- Task requirements
Format every line of the records below as a JSON list of strings, one string per line, and leave out any blank lines.

- Supplied material
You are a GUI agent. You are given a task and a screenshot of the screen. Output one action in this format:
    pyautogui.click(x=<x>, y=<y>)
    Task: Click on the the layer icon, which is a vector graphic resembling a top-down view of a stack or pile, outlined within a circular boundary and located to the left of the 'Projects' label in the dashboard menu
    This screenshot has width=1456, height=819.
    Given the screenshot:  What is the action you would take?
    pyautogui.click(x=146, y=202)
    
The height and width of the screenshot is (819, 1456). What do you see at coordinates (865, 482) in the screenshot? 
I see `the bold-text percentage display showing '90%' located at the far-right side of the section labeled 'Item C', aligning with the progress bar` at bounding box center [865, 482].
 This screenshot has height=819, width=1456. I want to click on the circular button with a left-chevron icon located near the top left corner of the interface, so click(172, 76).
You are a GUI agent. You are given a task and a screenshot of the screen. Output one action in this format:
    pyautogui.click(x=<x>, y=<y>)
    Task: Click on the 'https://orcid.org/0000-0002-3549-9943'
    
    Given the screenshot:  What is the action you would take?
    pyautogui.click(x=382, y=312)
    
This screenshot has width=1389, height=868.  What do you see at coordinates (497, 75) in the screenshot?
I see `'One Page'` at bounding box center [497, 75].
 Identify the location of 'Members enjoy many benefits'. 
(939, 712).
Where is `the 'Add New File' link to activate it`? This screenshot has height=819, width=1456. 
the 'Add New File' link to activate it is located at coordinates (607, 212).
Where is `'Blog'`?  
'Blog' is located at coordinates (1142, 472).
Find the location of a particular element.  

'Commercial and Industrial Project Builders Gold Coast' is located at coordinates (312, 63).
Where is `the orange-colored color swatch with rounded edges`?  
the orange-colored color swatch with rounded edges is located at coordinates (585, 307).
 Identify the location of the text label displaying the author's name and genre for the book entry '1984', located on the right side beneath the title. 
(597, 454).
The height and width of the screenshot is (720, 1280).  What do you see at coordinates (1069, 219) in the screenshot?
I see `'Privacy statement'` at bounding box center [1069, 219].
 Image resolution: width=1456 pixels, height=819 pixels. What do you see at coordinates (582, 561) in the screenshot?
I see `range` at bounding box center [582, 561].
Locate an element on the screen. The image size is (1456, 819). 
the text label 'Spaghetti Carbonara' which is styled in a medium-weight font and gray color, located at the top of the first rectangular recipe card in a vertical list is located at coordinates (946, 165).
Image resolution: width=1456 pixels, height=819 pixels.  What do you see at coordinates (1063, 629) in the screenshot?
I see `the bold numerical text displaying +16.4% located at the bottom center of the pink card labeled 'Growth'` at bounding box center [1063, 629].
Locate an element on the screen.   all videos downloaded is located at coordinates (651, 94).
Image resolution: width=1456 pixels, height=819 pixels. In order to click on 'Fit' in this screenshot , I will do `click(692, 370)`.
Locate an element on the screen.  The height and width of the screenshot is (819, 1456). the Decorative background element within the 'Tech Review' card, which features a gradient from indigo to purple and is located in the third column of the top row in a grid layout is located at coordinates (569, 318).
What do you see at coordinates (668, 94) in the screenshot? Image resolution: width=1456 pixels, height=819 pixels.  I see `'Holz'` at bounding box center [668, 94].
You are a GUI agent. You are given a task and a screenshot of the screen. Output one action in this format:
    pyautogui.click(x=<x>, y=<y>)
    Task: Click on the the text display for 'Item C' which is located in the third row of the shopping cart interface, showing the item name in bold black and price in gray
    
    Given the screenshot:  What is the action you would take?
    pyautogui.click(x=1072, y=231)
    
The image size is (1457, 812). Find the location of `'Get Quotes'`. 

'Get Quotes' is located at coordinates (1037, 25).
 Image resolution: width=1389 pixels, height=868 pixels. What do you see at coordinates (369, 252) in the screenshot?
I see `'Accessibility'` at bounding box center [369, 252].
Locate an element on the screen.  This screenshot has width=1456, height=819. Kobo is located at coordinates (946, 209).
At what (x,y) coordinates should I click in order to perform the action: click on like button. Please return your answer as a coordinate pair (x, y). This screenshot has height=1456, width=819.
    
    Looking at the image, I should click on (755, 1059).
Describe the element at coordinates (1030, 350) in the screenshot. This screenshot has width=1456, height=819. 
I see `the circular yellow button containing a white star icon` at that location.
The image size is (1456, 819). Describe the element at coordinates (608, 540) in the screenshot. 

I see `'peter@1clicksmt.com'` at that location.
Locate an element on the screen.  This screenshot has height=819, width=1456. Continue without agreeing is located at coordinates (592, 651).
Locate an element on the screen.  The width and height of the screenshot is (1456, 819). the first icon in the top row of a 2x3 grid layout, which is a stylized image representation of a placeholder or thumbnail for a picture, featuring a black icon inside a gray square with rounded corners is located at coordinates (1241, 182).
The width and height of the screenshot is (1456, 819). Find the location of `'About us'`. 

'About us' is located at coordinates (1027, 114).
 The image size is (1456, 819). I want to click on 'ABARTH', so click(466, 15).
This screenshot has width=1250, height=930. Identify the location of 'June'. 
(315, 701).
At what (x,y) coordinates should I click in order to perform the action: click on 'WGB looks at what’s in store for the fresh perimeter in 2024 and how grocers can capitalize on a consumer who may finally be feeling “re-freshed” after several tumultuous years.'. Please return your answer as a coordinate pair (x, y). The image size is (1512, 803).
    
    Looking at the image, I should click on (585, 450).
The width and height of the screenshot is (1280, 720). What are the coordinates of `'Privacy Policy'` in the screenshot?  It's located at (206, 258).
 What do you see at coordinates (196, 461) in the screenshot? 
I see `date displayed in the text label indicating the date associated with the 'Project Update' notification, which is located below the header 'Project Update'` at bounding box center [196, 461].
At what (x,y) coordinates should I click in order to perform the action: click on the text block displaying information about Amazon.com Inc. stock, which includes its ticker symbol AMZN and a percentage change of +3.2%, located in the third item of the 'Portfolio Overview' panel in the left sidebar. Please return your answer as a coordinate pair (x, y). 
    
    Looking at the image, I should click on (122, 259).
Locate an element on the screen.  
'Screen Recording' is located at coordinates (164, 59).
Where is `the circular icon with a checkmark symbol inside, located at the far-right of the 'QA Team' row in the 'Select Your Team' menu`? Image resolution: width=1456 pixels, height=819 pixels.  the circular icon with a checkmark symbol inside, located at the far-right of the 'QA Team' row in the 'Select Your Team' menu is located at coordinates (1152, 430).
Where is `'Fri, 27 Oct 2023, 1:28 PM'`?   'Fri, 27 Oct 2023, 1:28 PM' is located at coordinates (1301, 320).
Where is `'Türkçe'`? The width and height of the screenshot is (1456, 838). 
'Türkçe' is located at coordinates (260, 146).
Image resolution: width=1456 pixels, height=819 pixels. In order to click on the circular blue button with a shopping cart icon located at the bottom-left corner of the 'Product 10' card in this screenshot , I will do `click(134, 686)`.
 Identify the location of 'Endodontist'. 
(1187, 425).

- Exercise output
[
  "You are a GUI agent. You are given a task and a screenshot of the screen. Output one action in this format:",
  "    pyautogui.click(x=<x>, y=<y>)",
  "    Task: Click on the the layer icon, which is a vector graphic resembling a top-down view of a stack or pile, outlined within a circular boundary and located to the left of the 'Projects' label in the dashboard menu",
  "    This screenshot has width=1456, height=819.",
  "    Given the screenshot:  What is the action you would take?",
  "    pyautogui.click(x=146, y=202)",
  "The height and width of the screenshot is (819, 1456). What do you see at coordinates (865, 482) in the screenshot? ",
  "I see `the bold-text percentage display showing '90%' located at the far-right side of the section labeled 'Item C', aligning with the progress bar` at bounding box center [865, 482].",
  " This screenshot has height=819, width=1456. I want to click on the circular button with a left-chevron icon located near the top left corner of the interface, so click(172, 76).",
  "You are a GUI agent. You are given a task and a screenshot of the screen. Output one action in this format:",
  "    pyautogui.click(x=<x>, y=<y>)",
  "    Task: Click on the 'https://orcid.org/0000-0002-3549-9943'",
  "    Given the screenshot:  What is the action you would take?",
  "    pyautogui.click(x=382, y=312)",
  "This screenshot has width=1389, height=868.  What do you see at coordinates (497, 75) in the screenshot?",
  "I see `'One Page'` at bounding box center [497, 75].",
  " Identify the location of 'Members enjoy many benefits'. ",
  "(939, 712).",
  "Where is `the 'Add New File' link to activate it`? This screenshot has height=819, width=1456. ",
  "the 'Add New File' link to activate it is located at coordinates (607, 212).",
  "Where is `'Blog'`?  ",
  "'Blog' is located at coordinates (1142, 472).",
  "Find the location of a particular element.  ",
  "'Commercial and Industrial Project Builders Gold Coast' is located at coordinates (312, 63).",
  "Where is `the orange-colored color swatch with rounded edges`?  ",
  "the orange-colored color swatch with rounded edges is located at coordinates (585, 307).",
  " Identify the location of the text label displaying the author's name and genre for the book entry '1984', located on the right side beneath the title. ",
  "(597, 454).",
  "The height and width of the screenshot is (720, 1280).  What do you see at coordinates (1069, 219) in the screenshot?",
  "I see `'Privacy statement'` at bounding box center [1069, 219].",
  " Image resolution: width=1456 pixels, height=819 pixels. What do you see at coordinates (582, 561) in the screenshot?",
  "I see `range` at bounding box center [582, 561].",
  "Locate an element on the screen. The image size is (1456, 819). ",
  "the text label 'Spaghetti Carbonara' which is styled in a medium-weight font and gray color, located at the top of the first rectangular recipe card in a vertical list is located at coordinates (946, 165).",
  "Image resolution: width=1456 pixels, height=819 pixels.  What do you see at coordinates (1063, 629) in the screenshot?",
  "I see `the bold numerical text displaying +16.4% located at the bottom center of the pink card labeled 'Growth'` at bounding box center [1063, 629].",
  "Locate an element on the screen.   all videos downloaded is located at coordinates (651, 94).",
  "Image resolution: width=1456 pixels, height=819 pixels. In order to click on 'Fit' in this screenshot , I will do `click(692, 370)`.",
  "Locate an element on the screen.  The height and width of the screenshot is (819, 1456). the Decorative background element within the 'Tech Review' card, which features a gradient from indigo to purple and is located in the third column of the top row in a grid layout is located at coordinates (569, 318).",
  "What do you see at coordinates (668, 94) in the screenshot? Image resolution: width=1456 pixels, height=819 pixels.  I see `'Holz'` at bounding box center [668, 94].",
  "You are a GUI agent. You are given a task and a screenshot of the screen. Output one action in this format:",
  "    pyautogui.click(x=<x>, y=<y>)",
  "    Task: Click on the the text display for 'Item C' which is located in the third row of the shopping cart interface, showing the item name in bold black and price in gray",
  "    Given the screenshot:  What is the action you would take?",
  "    pyautogui.click(x=1072, y=231)",
  "The image size is (1457, 812). Find the location of `'Get Quotes'`. ",
  "'Get Quotes' is located at coordinates (1037, 25).",
  " Image resolution: width=1389 pixels, height=868 pixels. What do you see at coordinates (369, 252) in the screenshot?",
  "I see `'Accessibility'` at bounding box center [369, 252].",
  "Locate an element on the screen.  This screenshot has width=1456, height=819. Kobo is located at coordinates (946, 209).",
  "At what (x,y) coordinates should I click in order to perform the action: click on like button. Please return your answer as a coordinate pair (x, y). This screenshot has height=1456, width=819.",
  "    Looking at the image, I should click on (755, 1059).",
  "Describe the element at coordinates (1030, 350) in the screenshot. This screenshot has width=1456, height=819. ",
  "I see `the circular yellow button containing a white star icon` at that location.",
  "The image size is (1456, 819). Describe the element at coordinates (608, 540) in the screenshot. ",
  "I see `'peter@1clicksmt.com'` at that location.",
  "Locate an element on the screen.  This screenshot has height=819, width=1456. Continue without agreeing is located at coordinates (592, 651).",
  "Locate an element on the screen.  The width and height of the screenshot is (1456, 819). the first icon in the top row of a 2x3 grid layout, which is a stylized image representation of a placeholder or thumbnail for a picture, featuring a black icon inside a gray square with rounded corners is located at coordinates (1241, 182).",
  "The width and height of the screenshot is (1456, 819). Find the location of `'About us'`. ",
  "'About us' is located at coordinates (1027, 114).",
  " The image size is (1456, 819). I want to click on 'ABARTH', so click(466, 15).",
  "This screenshot has width=1250, height=930. Identify the location of 'June'. ",
  "(315, 701).",
  "At what (x,y) coordinates should I click in order to perform the action: click on 'WGB looks at what’s in store for the fresh perimeter in 2024 and how grocers can capitalize on a consumer who may finally be feeling “re-freshed” after several tumultuous years.'. Please return your answer as a coordinate pair (x, y). The image size is (1512, 803).",
  "    Looking at the image, I should click on (585, 450).",
  "The width and height of the screenshot is (1280, 720). What are the coordinates of `'Privacy Policy'` in the screenshot?  It's located at (206, 258).",
  " What do you see at coordinates (196, 461) in the screenshot? ",
  "I see `date displayed in the text label indicating the date associated with the 'Project Update' notification, which is located below the header 'Project Update'` at bounding box center [196, 461].",
  "At what (x,y) coordinates should I click in order to perform the action: click on the text block displaying information about Amazon.com Inc. stock, which includes its ticker symbol AMZN and a percentage change of +3.2%, located in the third item of the 'Portfolio Overview' panel in the left sidebar. Please return your answer as a coordinate pair (x, y). ",
  "    Looking at the image, I should click on (122, 259).",
  "Locate an element on the screen.  ",
  "'Screen Recording' is located at coordinates (164, 59).",
  "Where is `the circular icon with a checkmark symbol inside, located at the far-right of the 'QA Team' row in the 'Select Your Team' menu`? Image resolution: width=1456 pixels, height=819 pixels.  the circular icon with a checkmark symbol inside, located at the far-right of the 'QA Team' row in the 'Select Your Team' menu is located at coordinates (1152, 430).",
  "Where is `'Fri, 27 Oct 2023, 1:28 PM'`?   'Fri, 27 Oct 2023, 1:28 PM' is located at coordinates (1301, 320).",
  "Where is `'Türkçe'`? The width and height of the screenshot is (1456, 838). ",
  "'Türkçe' is located at coordinates (260, 146).",
  "Image resolution: width=1456 pixels, height=819 pixels. In order to click on the circular blue button with a shopping cart icon located at the bottom-left corner of the 'Product 10' card in this screenshot , I will do `click(134, 686)`.",
  " Identify the location of 'Endodontist'. ",
  "(1187, 425)."
]